Exercise description: The reply must consist of the complete listing, reproduced exactly, with no images included.

Records for this task:
<<<<

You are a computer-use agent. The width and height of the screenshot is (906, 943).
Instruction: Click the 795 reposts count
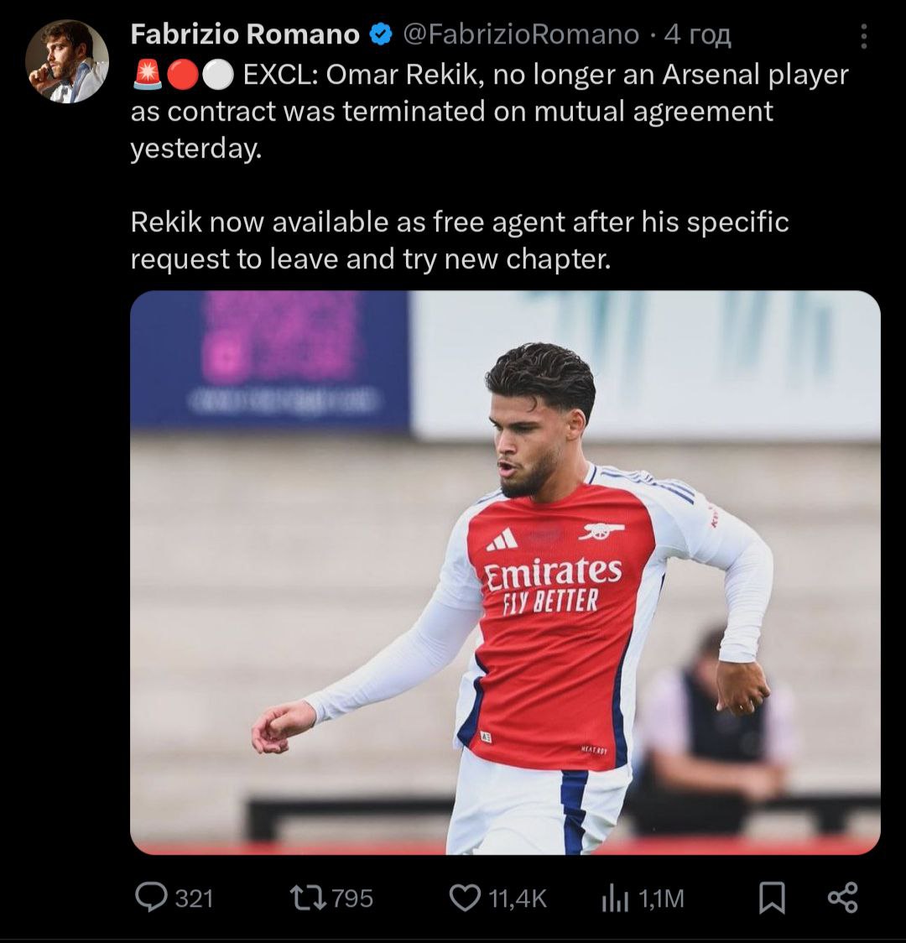pos(351,899)
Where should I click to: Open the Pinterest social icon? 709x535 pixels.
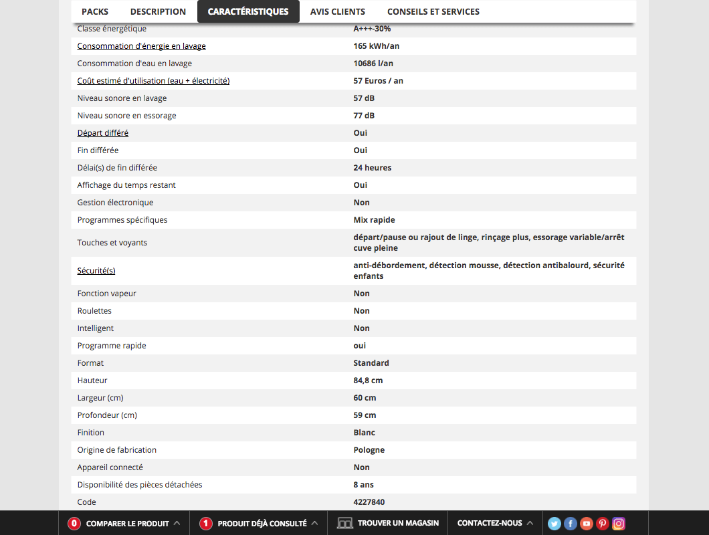click(603, 524)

>>>>

Written solution:
You are a computer-use agent. The width and height of the screenshot is (906, 943).
Instruction: Click the 795 reposts count
pos(351,899)
Where should I click to: Open the Pinterest social icon? 709x535 pixels.
click(603, 524)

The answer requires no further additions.